-- Metin --
Anayasa Mahkemesi Genel Kurulu Kararı
Makul sürede yargılanma hakkının ihlali iddiasıyla yapılan başvuruların AYM tarafından incelenmesinin sürdürülmesini haklı kılan bir neden kalmadığından başvurunun düşmesine karar verilmiştir.
13.10.2023
Anayasa Mahkemesi (“AYM”) tapu iptali ve tescil davası olarak açılan davanın uzun sürmesi nedeniyle makul sürede yargılanma hakkının ihlal edildiğine yönelik yapılan başvuru ile ilgili olarak “incelenmesinin sürdürülmesini haklı kılan bir neden görülmemesi” nedeniyle başvurunun düşmesine karar vermiştir.

-- Verilen kayıtlar --
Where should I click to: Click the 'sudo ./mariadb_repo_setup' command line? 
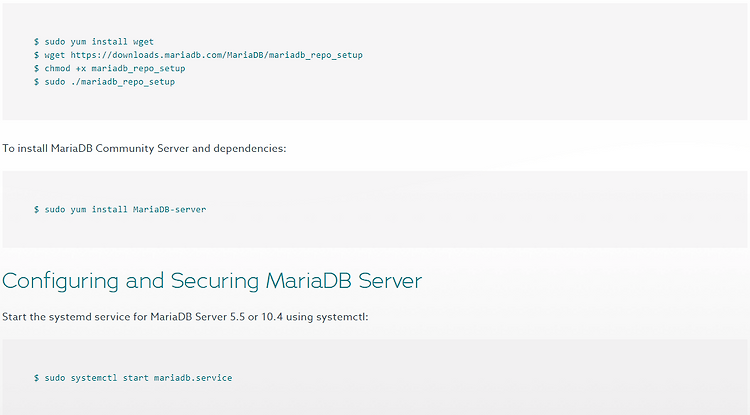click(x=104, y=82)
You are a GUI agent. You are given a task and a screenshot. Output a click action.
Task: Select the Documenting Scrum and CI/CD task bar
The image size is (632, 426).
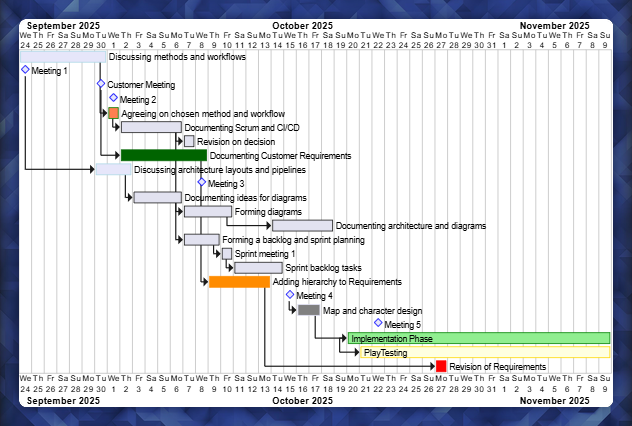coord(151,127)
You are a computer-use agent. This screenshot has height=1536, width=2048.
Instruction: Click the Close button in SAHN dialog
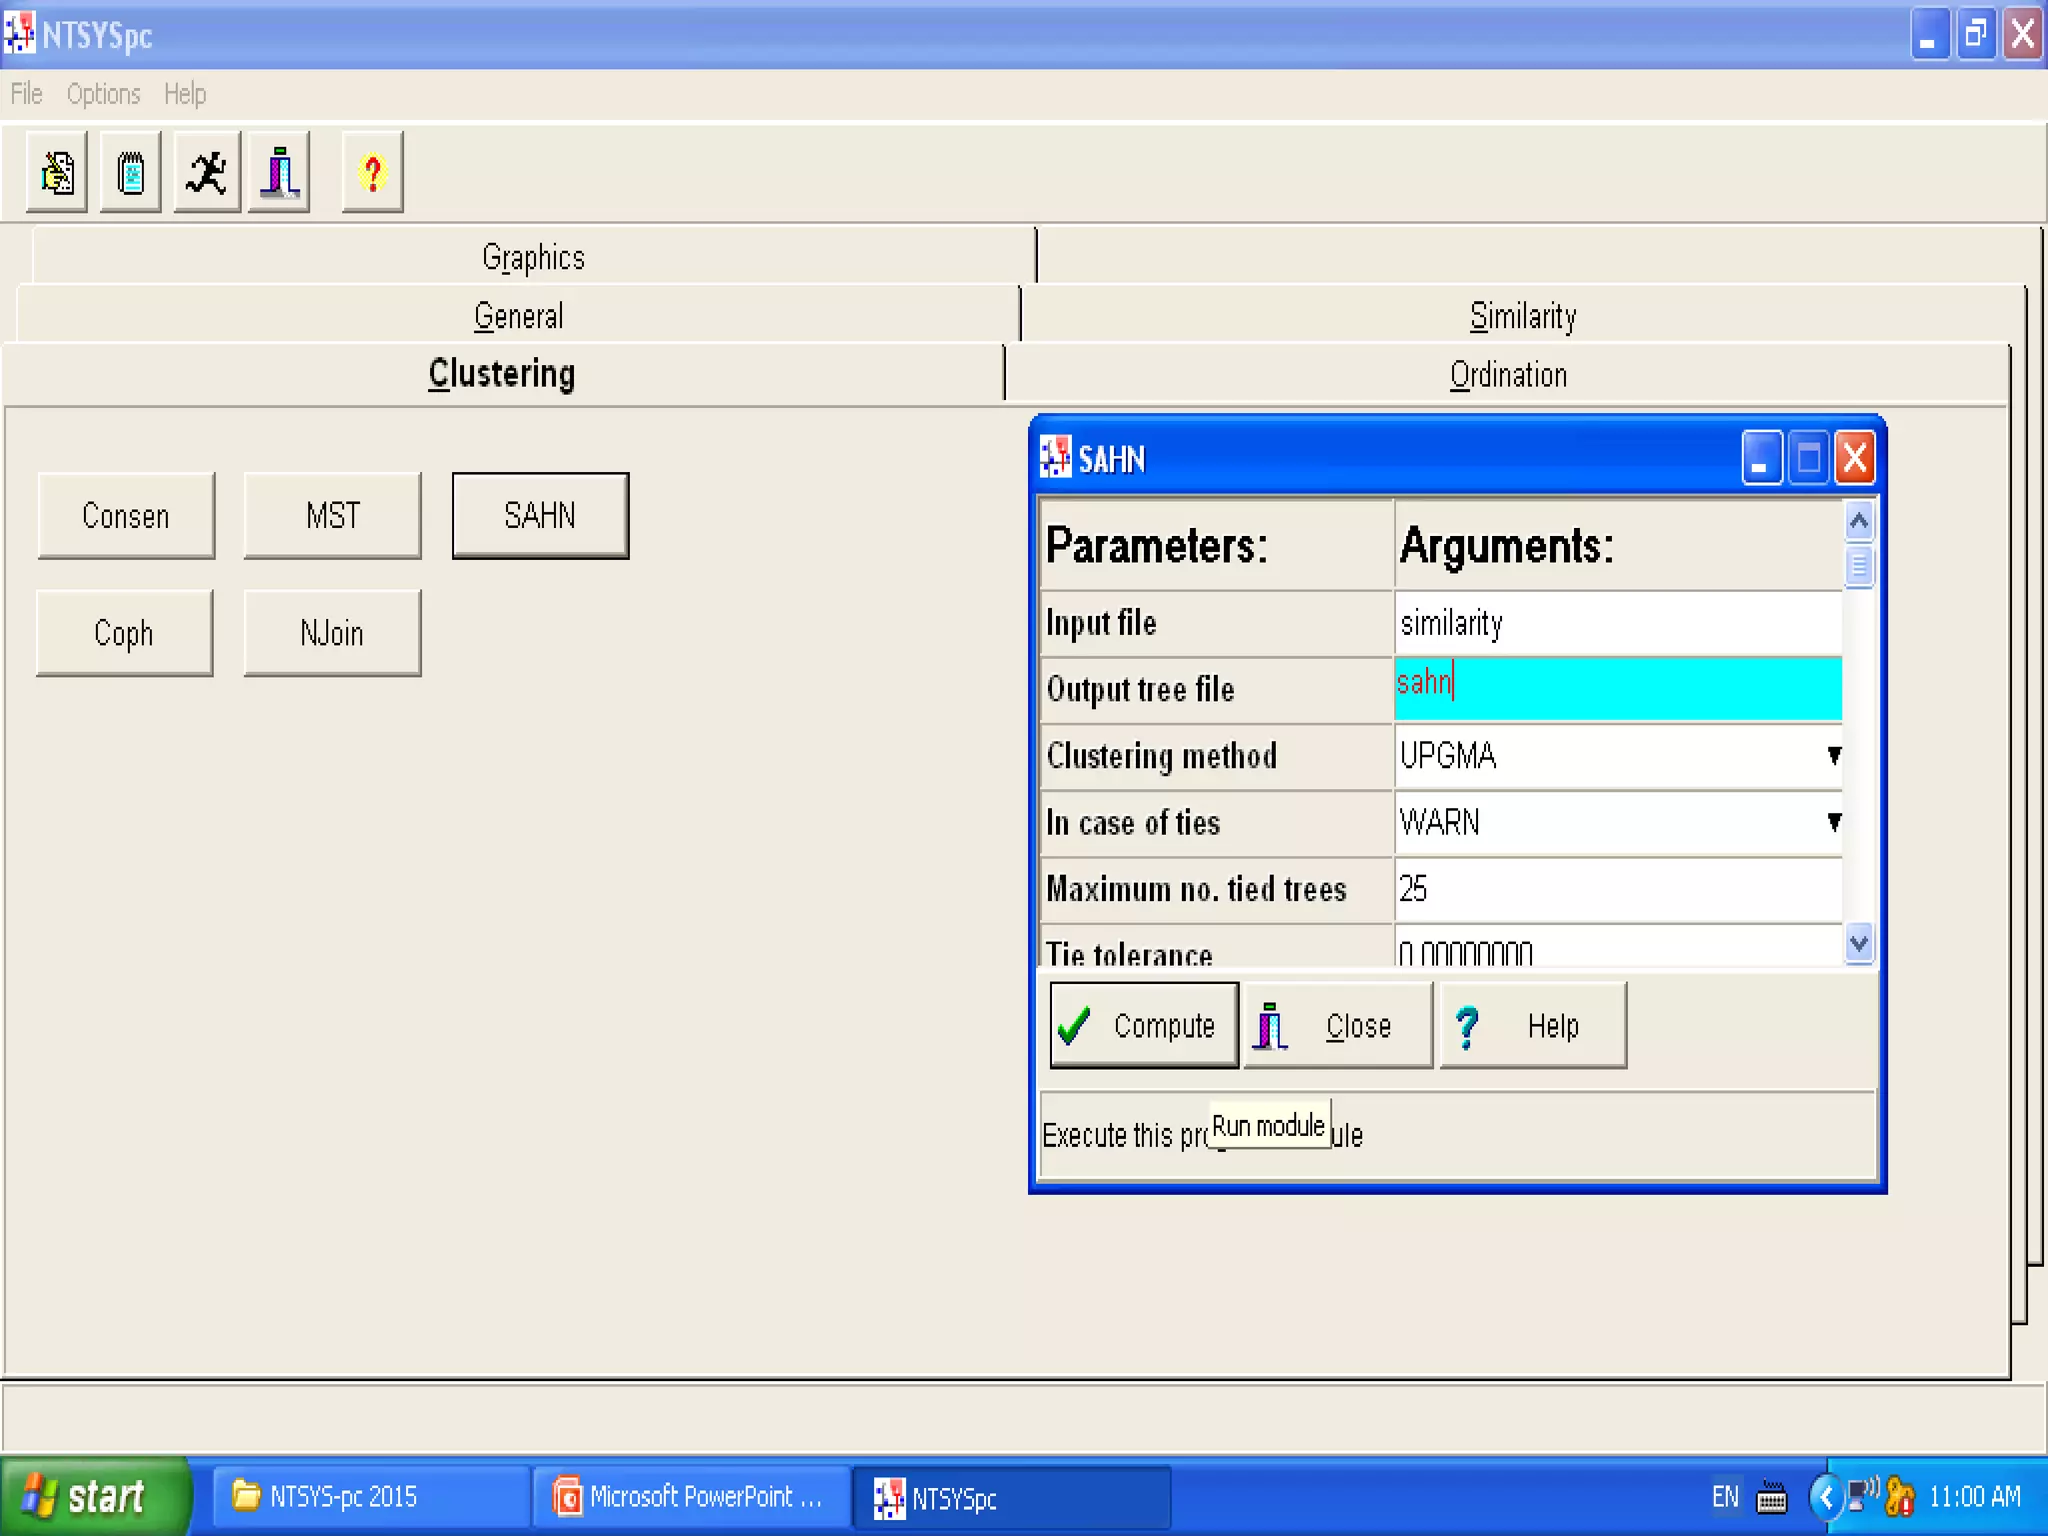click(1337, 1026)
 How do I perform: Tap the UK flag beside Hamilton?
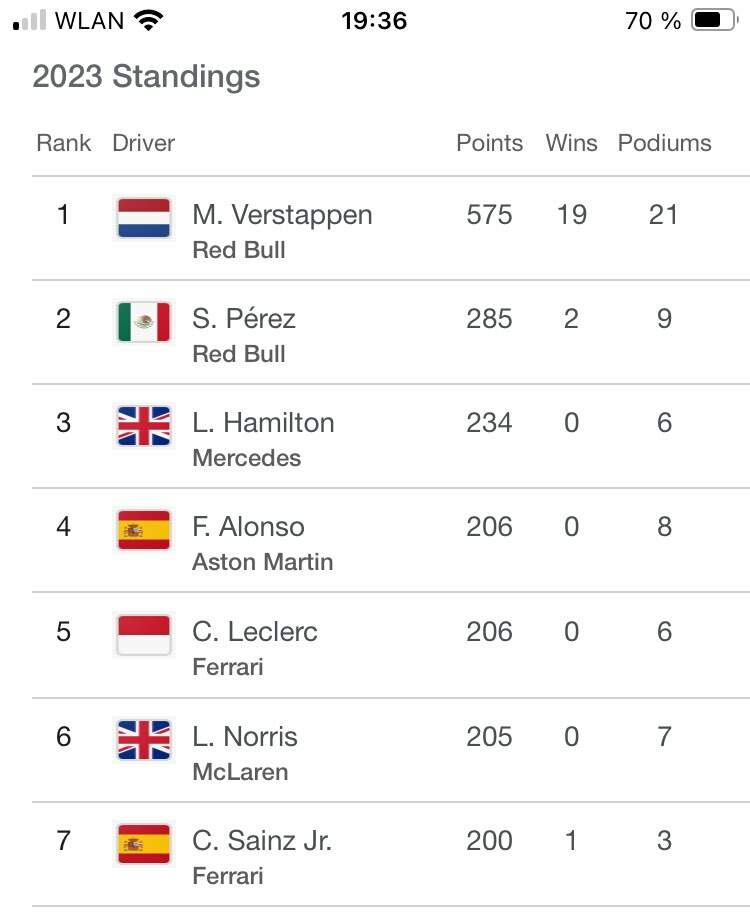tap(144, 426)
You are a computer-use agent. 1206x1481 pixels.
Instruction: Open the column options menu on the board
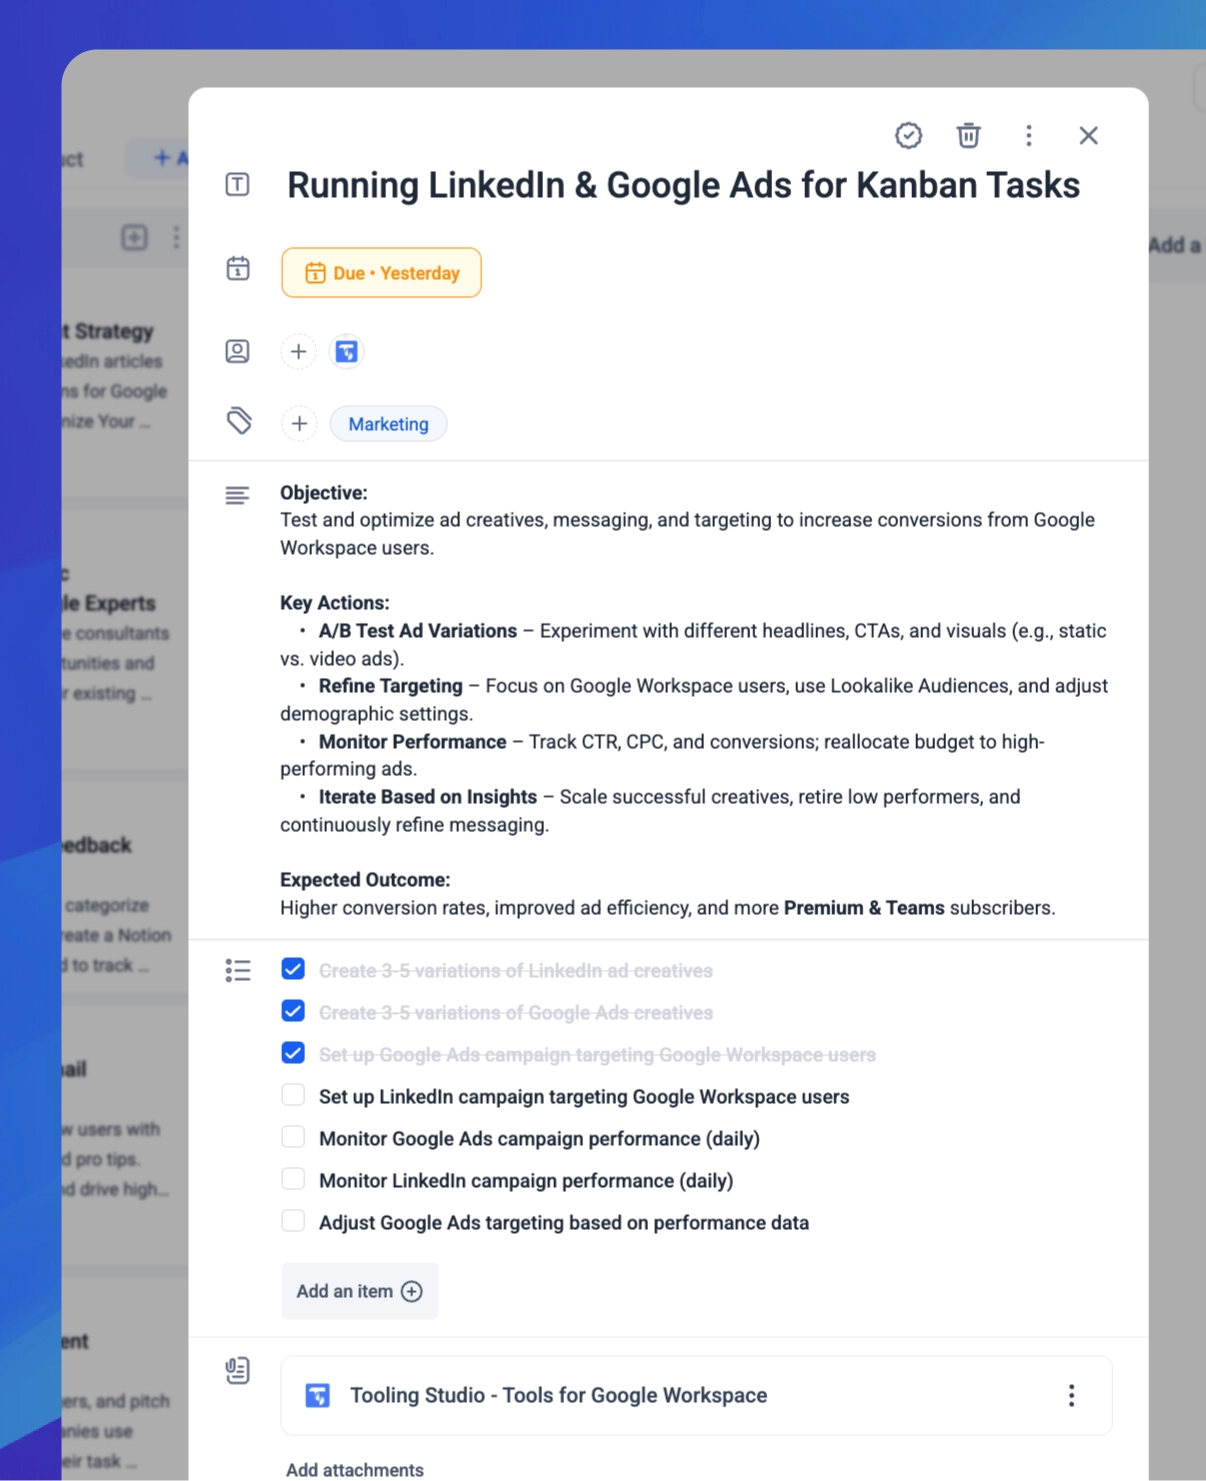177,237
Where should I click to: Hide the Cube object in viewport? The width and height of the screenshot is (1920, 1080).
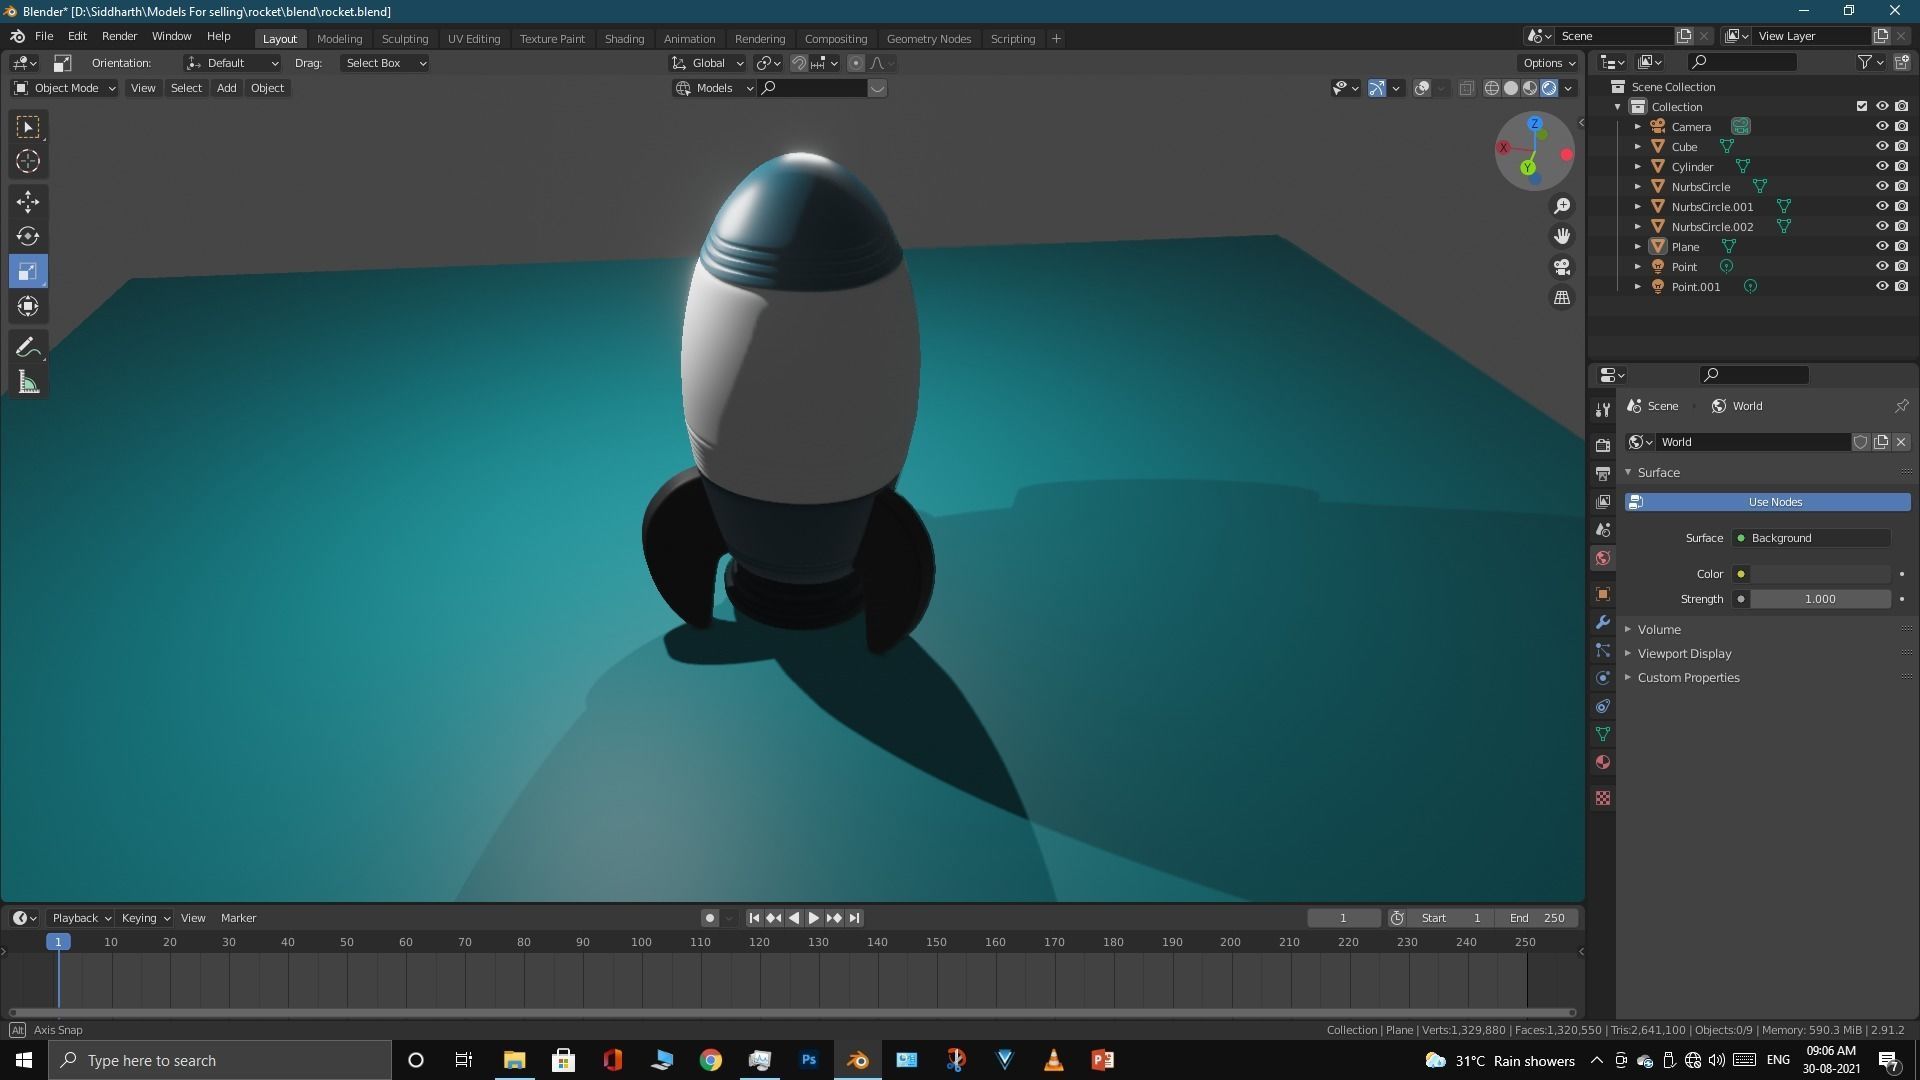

-- Yapılacak işler --
1. Anayasa Mahkemesi kararını anlatan metne göre, başvuruya konu olan dava hangi tür dava olarak açılmıştı?
2. Lütfen Anayasa Mahkemesi kararını anlatan metne kaldığı yerden devam edin.
Kayıtların metinle hiçbir ilgisi yoktur.

-- Yanıtlar --
1. Tapu iptali ve tescil davası olarak açılmıştı.

2.
AYM’nın 2023/18536 başvuru numaralı ve 25.07.2023 tarihli kararı (“Karar”) 10 Ekim 2023 tarihli ve 32335 Sayılı Resmi Gazete’de yayımlanmıştır.[1]
Başvuru Konusu Olay
Olayda başvurucu, kadastro çalışmaları sırasında tespit harici yol olarak bırakılan taşınmazın eski tapu kaydına göre adına tesciline karar verilmesi talebiyle tapu iptali ve tescil davası açmıştır. Görevli mahkeme, başvurucunun açtığı davanın kabulüne ve tapu kaydının iptali ile taşınmazın davacı adına tapuya kayıt ve tesciline karar vermiştir. Bu karar davalılar tarafından istinaf edilmiş ve istinaf mahkemesi kararın kaldırılmasına ve dosyanın mahkemesine gönderilmesine karar vermiştir. Yerel mahkeme, yargılamaya yeniden başlamış ve davanın kabulüne, tapu kaydının iptali ile taşınmazın davacı adına kayıt ve tesciline karar vermiştir.
Başvurucu AYM’ye bireysel başvurusunda tapu iptali ve tescil davasının uzun sürmesi nedeniyle makul sürede yargılanma hakkının ihlal edildiğini iddia etmiştir.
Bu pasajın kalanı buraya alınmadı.